Information Elicitation Mechanisms for Statistical Estimation
We study learning statistical properties from strategic agents with private information. In this problem, agents must be incentivized to truthfully reveal their information even when it cannot be directly verified. Moreover, the information reported by the agents must be aggregated into a statistical estimate. We study two fundamental statistical properties: estimating the mean of an unknown Gaussian, and linear regression with Gaussian error. The information of each agent is one point in a Euclidean space.
Our main results are two mechanisms for each of these problems which optimally aggregate the information of agents in the truth-telling equilibrium:
• A minimal (non-revelation) mechanism for large populations — agents only need to report one value, but that value need not be their point.
• A mechanism for small populations that is non-minimal — agents need to answer more than one question.

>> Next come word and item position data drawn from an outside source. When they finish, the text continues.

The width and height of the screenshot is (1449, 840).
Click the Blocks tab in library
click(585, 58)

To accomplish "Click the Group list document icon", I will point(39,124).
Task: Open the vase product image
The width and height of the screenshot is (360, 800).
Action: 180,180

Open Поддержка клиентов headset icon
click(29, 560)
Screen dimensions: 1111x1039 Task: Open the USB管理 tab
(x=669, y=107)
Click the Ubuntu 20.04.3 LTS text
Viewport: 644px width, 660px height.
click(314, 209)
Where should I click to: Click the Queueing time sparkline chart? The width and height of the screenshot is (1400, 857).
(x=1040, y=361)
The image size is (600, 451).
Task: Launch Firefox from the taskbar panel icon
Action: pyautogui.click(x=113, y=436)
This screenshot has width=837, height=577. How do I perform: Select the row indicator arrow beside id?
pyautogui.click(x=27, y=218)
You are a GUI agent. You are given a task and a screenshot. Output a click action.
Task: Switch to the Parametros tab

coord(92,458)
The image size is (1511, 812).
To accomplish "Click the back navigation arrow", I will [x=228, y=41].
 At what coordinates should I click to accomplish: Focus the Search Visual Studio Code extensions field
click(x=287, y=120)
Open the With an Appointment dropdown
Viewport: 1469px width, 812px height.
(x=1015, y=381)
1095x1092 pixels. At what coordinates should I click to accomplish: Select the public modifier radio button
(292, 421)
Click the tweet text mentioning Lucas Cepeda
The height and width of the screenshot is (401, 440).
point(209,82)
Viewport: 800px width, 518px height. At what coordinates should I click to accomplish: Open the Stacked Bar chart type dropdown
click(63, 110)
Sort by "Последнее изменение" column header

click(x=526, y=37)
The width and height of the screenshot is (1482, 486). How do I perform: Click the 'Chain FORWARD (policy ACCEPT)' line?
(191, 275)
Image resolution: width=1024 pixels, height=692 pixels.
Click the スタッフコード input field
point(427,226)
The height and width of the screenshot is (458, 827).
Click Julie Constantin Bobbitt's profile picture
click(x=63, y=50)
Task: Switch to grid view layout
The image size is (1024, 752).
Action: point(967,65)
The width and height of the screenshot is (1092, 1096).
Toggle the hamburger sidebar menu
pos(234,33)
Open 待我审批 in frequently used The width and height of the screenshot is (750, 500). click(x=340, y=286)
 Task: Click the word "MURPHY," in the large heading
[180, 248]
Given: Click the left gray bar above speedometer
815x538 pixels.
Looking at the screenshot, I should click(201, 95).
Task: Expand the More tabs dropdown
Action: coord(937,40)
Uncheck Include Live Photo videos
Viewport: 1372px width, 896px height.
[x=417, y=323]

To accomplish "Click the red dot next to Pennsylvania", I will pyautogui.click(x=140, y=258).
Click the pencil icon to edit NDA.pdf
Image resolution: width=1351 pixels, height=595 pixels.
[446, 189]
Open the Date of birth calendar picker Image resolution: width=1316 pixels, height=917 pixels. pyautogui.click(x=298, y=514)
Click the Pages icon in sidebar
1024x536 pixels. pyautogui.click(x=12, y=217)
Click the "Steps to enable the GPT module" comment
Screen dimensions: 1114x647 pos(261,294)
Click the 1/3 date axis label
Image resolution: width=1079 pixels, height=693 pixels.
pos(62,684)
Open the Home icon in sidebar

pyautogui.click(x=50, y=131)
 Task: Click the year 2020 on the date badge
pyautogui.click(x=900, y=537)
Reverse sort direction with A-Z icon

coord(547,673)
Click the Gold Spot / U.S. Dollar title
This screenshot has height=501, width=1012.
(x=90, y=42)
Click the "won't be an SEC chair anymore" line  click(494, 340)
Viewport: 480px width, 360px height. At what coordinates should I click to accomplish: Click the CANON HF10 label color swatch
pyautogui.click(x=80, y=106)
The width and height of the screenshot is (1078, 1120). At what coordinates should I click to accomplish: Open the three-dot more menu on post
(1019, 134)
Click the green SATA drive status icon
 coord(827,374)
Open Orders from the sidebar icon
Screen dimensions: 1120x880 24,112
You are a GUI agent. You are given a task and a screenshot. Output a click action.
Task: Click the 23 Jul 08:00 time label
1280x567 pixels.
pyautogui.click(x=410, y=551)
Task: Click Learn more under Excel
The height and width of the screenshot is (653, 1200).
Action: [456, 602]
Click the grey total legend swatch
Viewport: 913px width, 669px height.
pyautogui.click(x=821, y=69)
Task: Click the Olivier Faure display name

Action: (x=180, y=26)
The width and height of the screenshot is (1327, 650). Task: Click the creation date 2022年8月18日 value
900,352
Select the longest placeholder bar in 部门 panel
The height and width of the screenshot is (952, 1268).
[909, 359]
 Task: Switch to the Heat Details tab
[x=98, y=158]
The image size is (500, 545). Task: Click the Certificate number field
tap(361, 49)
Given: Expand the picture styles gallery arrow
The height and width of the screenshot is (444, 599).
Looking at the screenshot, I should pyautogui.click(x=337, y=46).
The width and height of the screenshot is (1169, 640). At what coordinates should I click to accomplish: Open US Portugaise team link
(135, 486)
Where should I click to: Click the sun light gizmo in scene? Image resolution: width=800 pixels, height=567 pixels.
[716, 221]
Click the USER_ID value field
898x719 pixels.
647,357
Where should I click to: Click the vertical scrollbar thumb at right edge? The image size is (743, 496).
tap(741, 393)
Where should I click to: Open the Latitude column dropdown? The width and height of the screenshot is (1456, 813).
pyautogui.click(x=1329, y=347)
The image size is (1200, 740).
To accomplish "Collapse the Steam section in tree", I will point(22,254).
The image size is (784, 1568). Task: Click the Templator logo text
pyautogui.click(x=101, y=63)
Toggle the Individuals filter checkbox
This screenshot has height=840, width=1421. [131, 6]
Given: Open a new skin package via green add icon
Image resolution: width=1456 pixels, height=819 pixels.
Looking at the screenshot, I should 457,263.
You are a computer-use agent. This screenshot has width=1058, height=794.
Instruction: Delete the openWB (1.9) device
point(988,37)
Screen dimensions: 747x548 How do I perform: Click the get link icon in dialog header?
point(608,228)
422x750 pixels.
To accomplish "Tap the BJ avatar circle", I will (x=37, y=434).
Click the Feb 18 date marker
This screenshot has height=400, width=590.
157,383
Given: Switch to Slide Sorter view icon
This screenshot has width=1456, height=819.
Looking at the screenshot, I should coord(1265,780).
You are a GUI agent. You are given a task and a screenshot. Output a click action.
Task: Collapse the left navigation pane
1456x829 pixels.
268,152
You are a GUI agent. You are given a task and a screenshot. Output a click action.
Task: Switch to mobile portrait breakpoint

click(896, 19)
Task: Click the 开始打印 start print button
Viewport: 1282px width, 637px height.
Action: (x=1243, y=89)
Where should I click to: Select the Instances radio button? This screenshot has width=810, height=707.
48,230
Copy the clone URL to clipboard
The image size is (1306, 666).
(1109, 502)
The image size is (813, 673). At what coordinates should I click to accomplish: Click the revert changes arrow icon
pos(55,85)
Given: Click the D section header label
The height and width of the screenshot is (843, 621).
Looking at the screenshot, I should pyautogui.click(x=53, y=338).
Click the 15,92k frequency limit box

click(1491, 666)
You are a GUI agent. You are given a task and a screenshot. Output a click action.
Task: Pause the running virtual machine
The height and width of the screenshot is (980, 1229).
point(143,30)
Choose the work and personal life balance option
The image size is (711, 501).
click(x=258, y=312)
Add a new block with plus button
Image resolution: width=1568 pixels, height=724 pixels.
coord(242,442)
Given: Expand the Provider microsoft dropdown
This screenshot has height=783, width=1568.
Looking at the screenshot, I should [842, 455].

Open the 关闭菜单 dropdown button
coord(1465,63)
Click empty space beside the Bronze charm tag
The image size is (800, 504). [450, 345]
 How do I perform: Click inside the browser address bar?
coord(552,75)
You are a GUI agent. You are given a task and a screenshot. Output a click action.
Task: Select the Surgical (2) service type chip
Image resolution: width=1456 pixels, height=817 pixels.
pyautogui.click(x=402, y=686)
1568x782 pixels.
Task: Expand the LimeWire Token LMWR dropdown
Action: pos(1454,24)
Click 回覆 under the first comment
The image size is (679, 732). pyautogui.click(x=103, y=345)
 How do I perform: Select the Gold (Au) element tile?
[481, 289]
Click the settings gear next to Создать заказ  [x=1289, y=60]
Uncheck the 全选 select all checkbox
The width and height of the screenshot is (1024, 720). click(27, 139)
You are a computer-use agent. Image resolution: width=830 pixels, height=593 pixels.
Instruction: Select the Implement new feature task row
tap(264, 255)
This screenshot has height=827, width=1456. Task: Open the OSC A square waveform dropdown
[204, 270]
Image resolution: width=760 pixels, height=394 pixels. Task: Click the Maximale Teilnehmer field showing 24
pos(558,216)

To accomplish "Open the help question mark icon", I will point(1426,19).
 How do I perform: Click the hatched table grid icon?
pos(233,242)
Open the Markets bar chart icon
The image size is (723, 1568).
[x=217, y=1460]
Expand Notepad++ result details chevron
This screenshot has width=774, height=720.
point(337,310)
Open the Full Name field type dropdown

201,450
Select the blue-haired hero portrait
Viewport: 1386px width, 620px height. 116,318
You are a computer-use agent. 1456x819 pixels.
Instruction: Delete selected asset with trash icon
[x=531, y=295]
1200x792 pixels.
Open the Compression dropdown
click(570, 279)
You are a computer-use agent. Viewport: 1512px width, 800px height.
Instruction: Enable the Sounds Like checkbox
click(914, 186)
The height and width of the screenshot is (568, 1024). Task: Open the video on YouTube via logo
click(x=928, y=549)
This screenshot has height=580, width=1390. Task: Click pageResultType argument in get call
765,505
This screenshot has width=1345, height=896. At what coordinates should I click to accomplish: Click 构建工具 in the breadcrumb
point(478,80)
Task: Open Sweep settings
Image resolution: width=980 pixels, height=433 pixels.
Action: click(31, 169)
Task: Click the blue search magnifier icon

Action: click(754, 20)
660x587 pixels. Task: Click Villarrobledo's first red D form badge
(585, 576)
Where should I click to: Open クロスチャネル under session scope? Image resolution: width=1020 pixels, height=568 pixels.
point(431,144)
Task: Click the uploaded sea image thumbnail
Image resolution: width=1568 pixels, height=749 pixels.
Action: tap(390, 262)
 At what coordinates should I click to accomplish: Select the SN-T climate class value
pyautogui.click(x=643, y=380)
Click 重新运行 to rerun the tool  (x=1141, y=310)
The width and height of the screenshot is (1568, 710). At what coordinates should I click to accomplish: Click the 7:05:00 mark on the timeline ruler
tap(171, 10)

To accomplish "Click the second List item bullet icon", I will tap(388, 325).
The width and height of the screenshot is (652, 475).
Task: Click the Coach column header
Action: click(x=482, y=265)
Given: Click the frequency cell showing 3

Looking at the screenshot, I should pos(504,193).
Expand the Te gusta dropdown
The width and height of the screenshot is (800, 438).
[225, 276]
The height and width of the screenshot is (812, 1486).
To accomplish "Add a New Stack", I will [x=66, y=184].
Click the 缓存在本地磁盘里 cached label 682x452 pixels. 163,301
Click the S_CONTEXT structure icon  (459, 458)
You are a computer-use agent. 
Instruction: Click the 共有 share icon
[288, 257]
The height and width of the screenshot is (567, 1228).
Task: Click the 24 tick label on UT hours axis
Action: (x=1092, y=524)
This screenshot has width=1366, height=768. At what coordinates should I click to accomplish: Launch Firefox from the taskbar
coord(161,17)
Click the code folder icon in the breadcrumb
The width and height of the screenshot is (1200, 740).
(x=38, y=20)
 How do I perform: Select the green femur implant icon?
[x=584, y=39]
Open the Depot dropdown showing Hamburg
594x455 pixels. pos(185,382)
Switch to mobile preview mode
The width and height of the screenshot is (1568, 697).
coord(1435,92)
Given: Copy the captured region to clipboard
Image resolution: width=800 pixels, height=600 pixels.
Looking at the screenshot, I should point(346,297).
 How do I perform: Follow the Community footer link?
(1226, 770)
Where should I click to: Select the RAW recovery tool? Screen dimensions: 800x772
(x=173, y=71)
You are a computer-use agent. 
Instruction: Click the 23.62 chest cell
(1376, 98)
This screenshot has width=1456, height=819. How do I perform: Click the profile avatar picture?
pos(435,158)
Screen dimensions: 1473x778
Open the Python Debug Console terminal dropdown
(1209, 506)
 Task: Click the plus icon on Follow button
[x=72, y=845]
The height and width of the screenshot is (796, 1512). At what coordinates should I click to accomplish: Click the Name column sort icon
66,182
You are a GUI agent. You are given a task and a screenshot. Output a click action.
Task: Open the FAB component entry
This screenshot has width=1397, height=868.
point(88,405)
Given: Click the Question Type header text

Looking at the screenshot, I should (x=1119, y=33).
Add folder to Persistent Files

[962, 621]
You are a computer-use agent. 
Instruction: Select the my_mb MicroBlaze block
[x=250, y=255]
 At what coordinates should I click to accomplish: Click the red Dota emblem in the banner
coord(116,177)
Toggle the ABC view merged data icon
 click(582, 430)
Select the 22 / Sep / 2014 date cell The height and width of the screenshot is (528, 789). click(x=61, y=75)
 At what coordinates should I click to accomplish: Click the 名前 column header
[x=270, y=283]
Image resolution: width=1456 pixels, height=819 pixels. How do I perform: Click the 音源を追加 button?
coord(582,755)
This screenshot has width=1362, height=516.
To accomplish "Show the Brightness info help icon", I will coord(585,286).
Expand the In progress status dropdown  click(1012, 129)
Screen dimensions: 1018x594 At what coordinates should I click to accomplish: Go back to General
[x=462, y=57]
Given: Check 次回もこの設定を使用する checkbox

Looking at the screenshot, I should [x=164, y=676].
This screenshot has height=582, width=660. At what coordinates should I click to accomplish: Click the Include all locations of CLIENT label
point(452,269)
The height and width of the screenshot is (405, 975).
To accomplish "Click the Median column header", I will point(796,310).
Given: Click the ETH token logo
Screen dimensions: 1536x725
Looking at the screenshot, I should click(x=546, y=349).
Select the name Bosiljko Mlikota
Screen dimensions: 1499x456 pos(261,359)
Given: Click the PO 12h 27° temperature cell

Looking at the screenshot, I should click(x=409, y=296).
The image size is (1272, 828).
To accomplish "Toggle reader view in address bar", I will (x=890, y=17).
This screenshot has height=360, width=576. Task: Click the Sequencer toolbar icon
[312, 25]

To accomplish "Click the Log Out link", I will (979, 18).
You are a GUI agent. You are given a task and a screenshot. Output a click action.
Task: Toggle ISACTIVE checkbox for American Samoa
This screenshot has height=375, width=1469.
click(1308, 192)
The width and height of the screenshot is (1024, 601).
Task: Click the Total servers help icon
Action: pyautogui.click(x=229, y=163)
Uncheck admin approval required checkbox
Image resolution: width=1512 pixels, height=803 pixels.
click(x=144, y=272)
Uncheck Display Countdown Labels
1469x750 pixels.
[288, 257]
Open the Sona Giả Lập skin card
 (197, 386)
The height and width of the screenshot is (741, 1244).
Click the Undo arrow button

These mechanisms are “informed truthful” mechanisms where reporting unaltered data (truth-telling) 1) forms a strict Bayesian Nash equilibrium and 2) has strictly higher welfare than any oblivious equilibrium where agents' strategies are independent of their private signals. We also show a minimal revelation mechanism (each agent only reports her signal) for a restricted setting and use an impossibility result to prove the necessity of this restriction.
We build upon the peer prediction literature in the single-question setting; however, most previous work in this area focuses on discrete signals, whereas our setting is inherently continuous, and we further simplify the agents' reports.